Vile and stupid, pandering to the hateful folk who want to punch down on those worse off than themselves.

This just says if youre disabled you dont deserve anything beyond the bare minimum ,which is abhorrent.

PIP pays a standard rate, if someone chooses a 'premium' car, theyre topping up the cost so no cost to the tax payer.

Also, 'premium' models often have better residuals than 'lesser' ones, so the lease cost to the tax payer is less. 

 

Andrew1 25 November 2025

It's a spat in the face for working families. If you need help to move about, the welfare system can provide you with that. If you can afford a Mercedes, you don't need taxpayers' help. It's not that you don't deserve it, it's that you shouldn't get it on the back of those who work hard and still can't afford one.

The benefits system is not intended to support a luxury life. It's intended to provide the means of living for those who don't have them.

You might as well travel by helicopter and claim benefits because you're disabled... Or, to quote you, you're worse off.

Why don't you pay for your premium car and enjoy the better residuals?

 

 

 

 

Bob Cat Brian 25 November 2025
Andrew1 wrote:

It's a spat in the face for working families. If you need help to move about, the welfare system can provide you with that. If you can afford a Mercedes, you don't need taxpayers' help. It's not that you don't deserve it, it's that you shouldn't get it on the back of those who work hard and still can't afford one.

The benefits system is not intended to support a luxury life. It's intended to provide the means of living for those who don't have them.

You might as well travel by helicopter and claim benefits because you're disabled... Or, to quote you, you're worse off.

Why don't you pay for your premium car and enjoy the better residuals?

Typical fantasy of being hard done by compared to others response.

Disabilities have all kinds of consequential impacts based on a society not designed to be fully inclusive. 

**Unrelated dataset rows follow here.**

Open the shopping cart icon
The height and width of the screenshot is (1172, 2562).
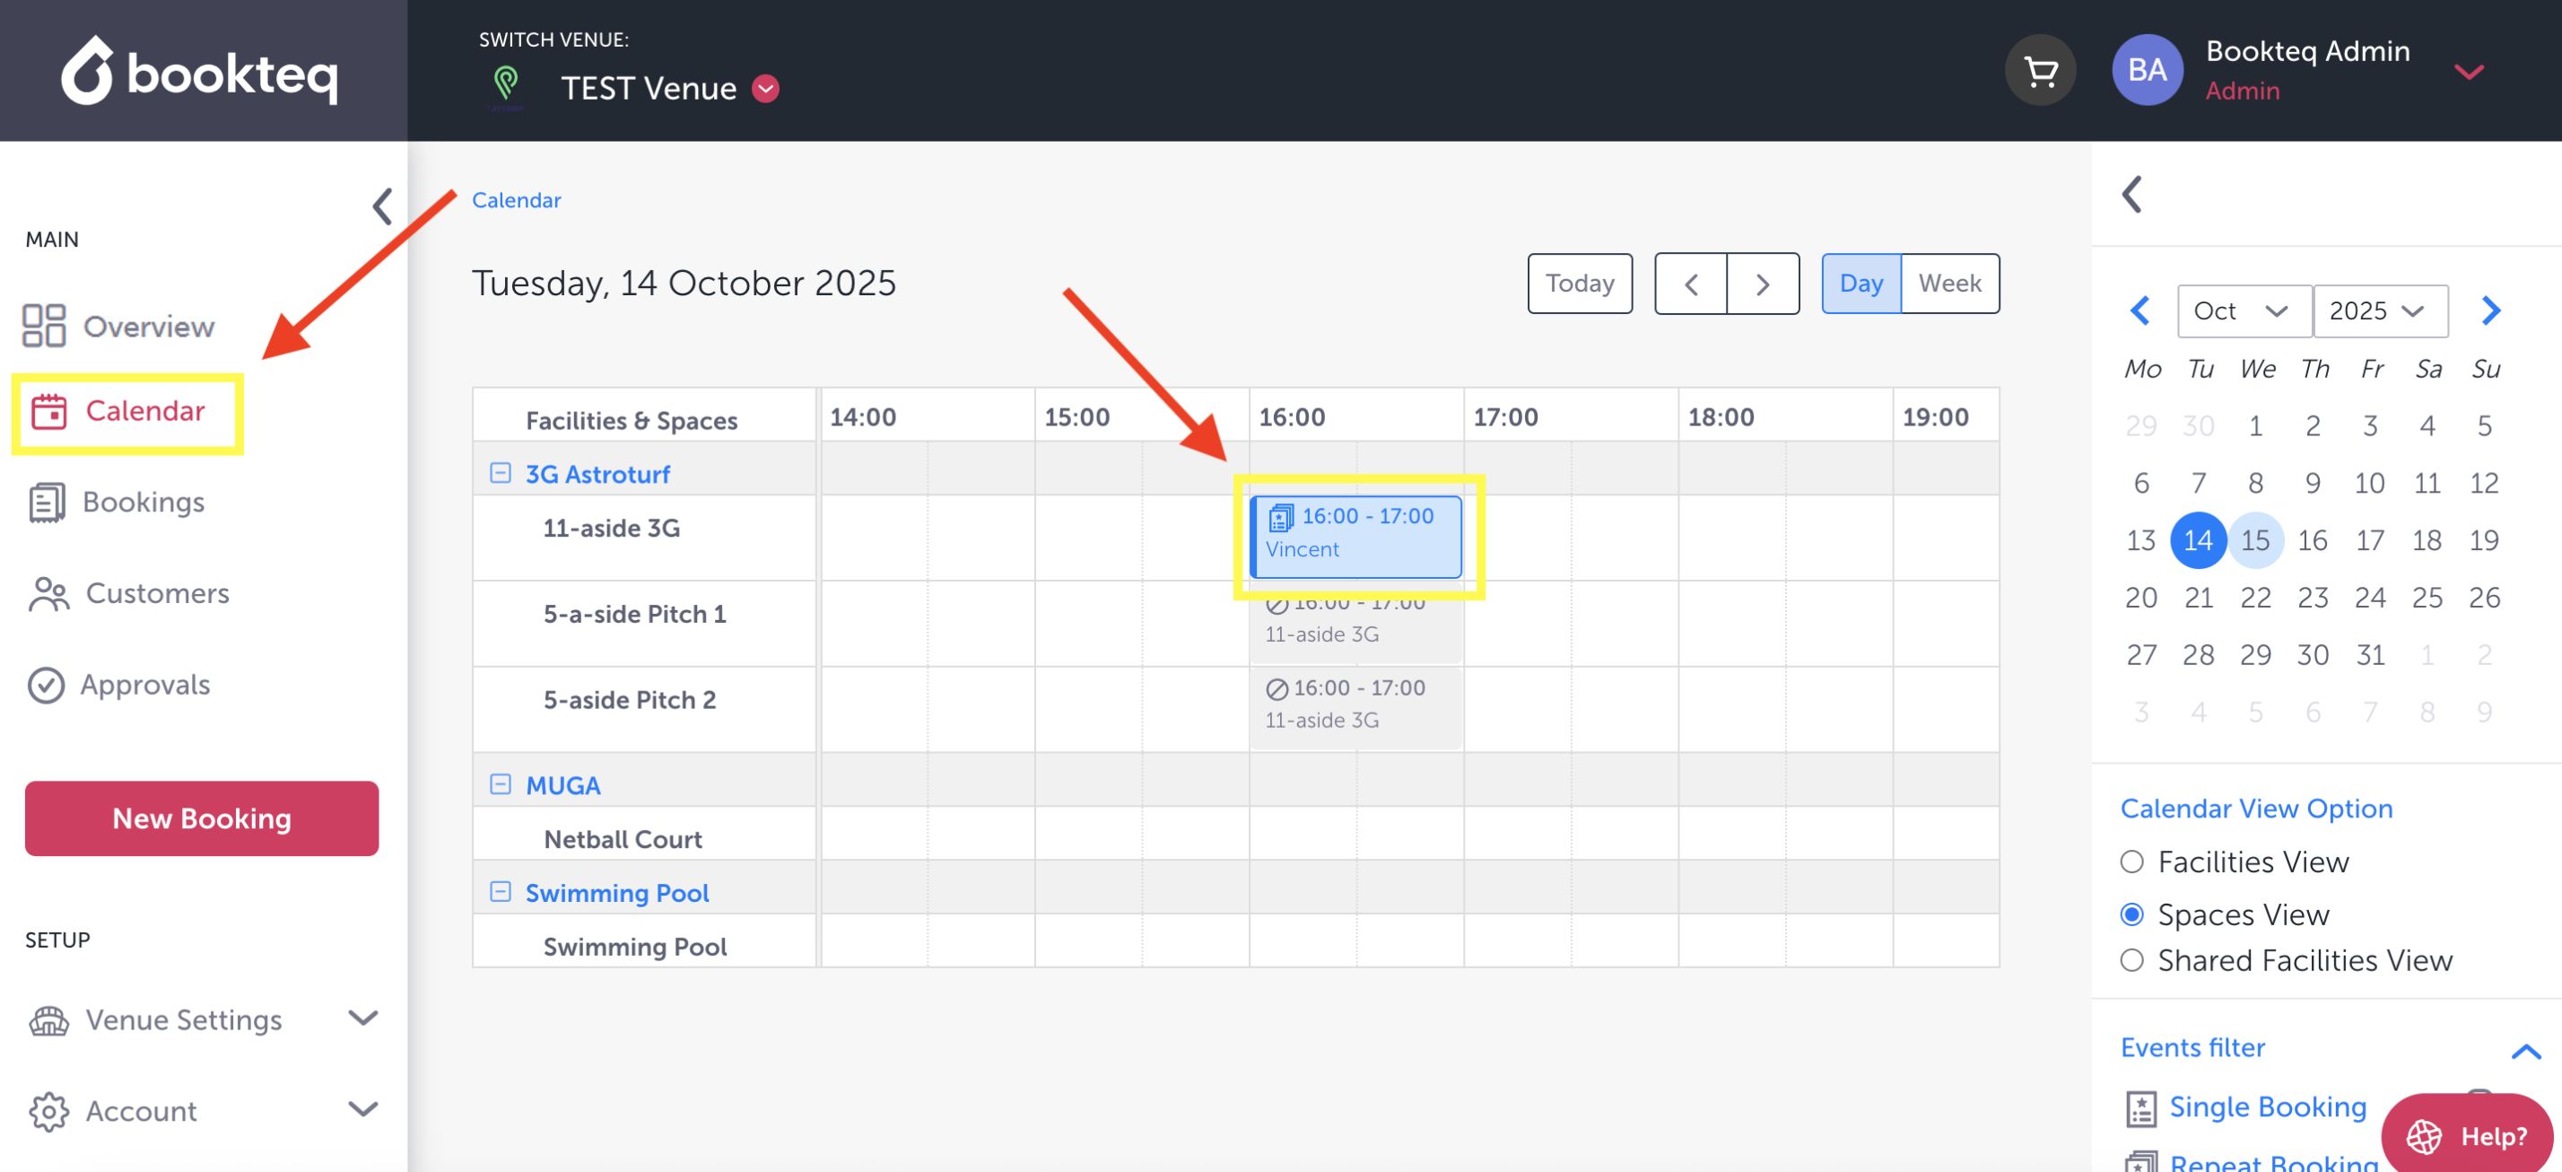point(2039,71)
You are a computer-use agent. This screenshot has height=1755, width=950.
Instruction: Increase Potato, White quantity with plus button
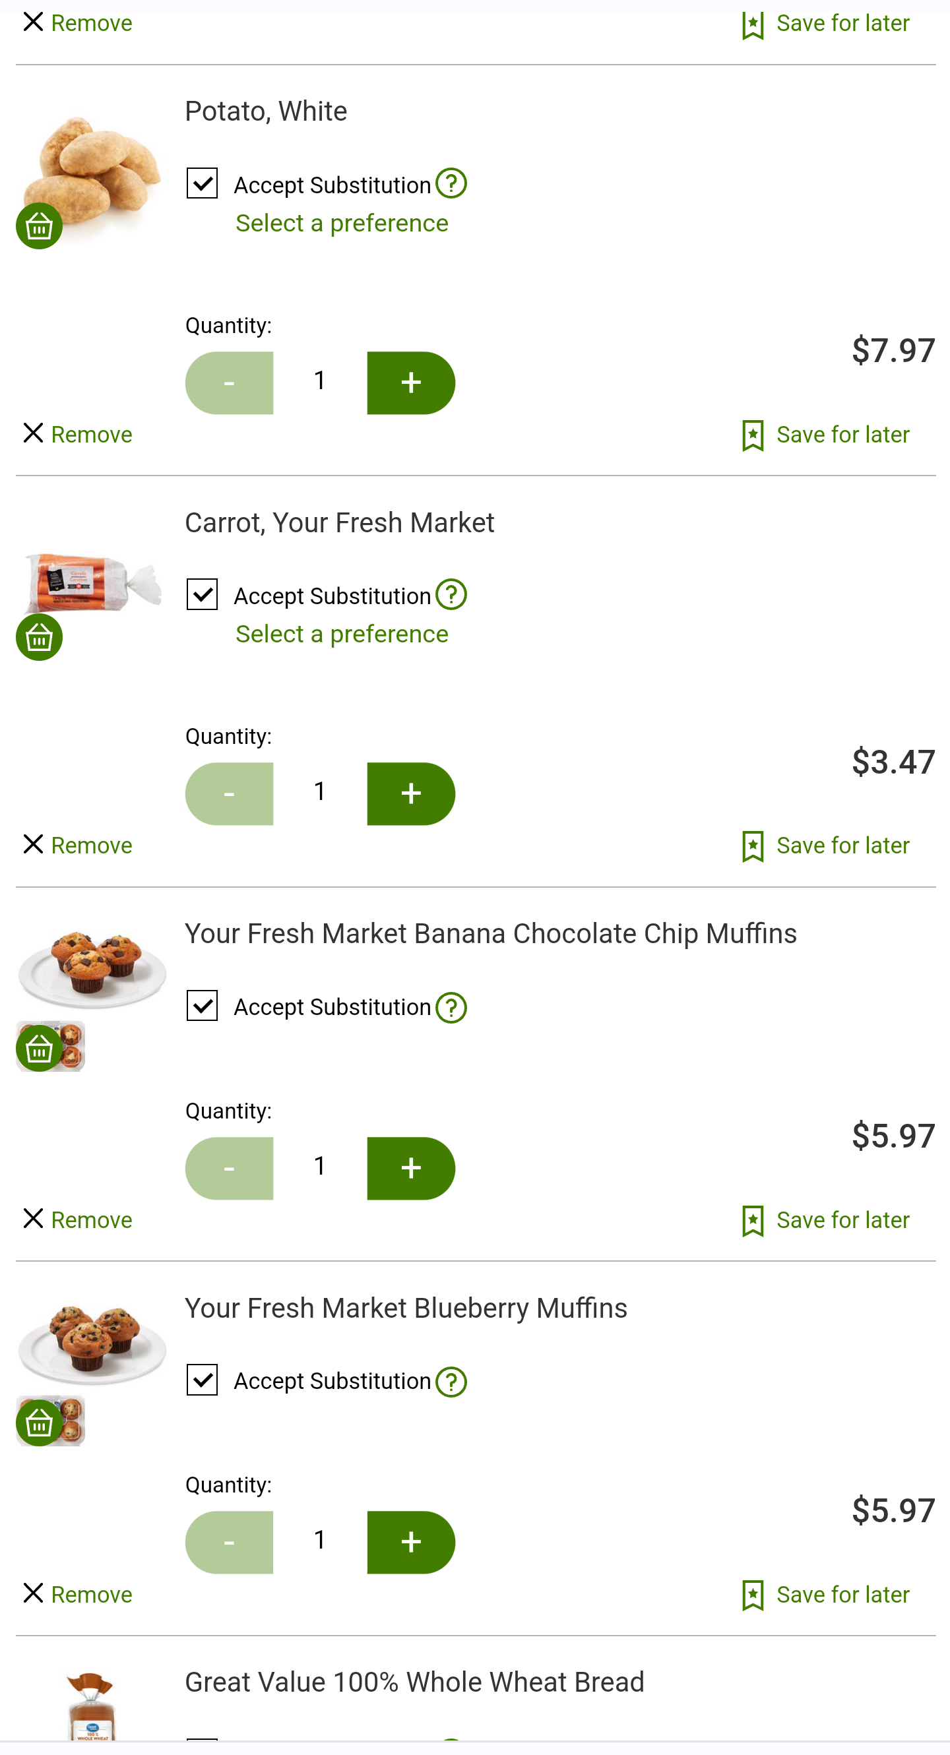click(411, 383)
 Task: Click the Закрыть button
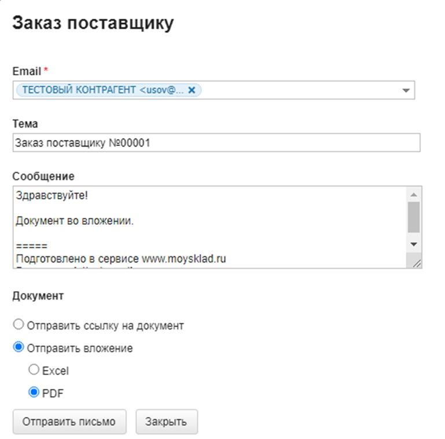coord(167,422)
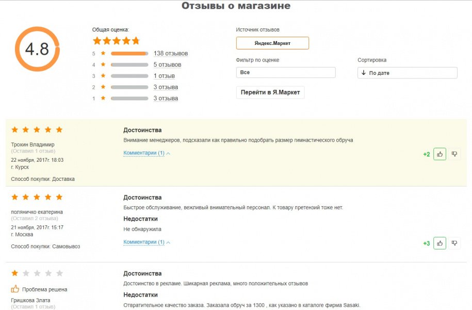Collapse comments on Трохин Владимир's review
Screen dimensions: 472x310
[x=147, y=153]
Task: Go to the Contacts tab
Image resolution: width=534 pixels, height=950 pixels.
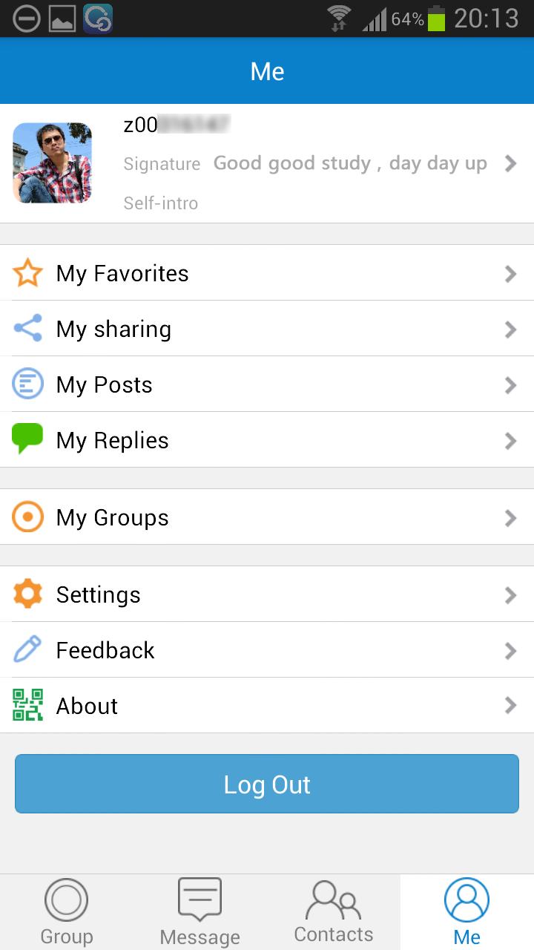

PIP is meant to go someway into levelling that up. In MANY cases it allows people with disabilities to work, where there wouldnt be able to without, thus, if you want to be callous and financial about it, reduces their burden to the tax payer, and pay into the tax system. So why should they not use some of those wages to upspec the car that enables them to do so.

You also chose to ignore the point that 'premium' cars often have better residuals so therefore cost less on a lease than the 'cheap' carsa you believe they should be restricted to. 

Andrew1 25 November 2025
It's OK, mate, a Dacia Sandero also allows you to work. If you want a Mercedes, pay for it.
Bob Cat Brian 25 November 2025
Andrew1 wrote:

It's OK, mate, a Dacia Sandero also allows you to work. If you want a Mercedes, pay for it.

They do/did pay for it!! Thats the whole point!

Andrew1 25 November 2025
Sorry, let me correct that: pay for it fully, with your own money.
Bob Cat Brian 25 November 2025
Andrew1 wrote:

Sorry, let me correct that: pay for it fully, with your own money.

Its a flat rate. So in your warped logic, many are over paying for their (more suitably specced for your requirements) cars and should be due a refund.

The system isnt ideal, as mentioned by others, but its not being exploited by people driving 'overly luxurious' cars.

 

If you're outraged at how unfair it is people with disabilities get to use their benefits to run a car, I genuinely hope you or none of your loved ones ever have a disability and experience how really unfair life and the world can be.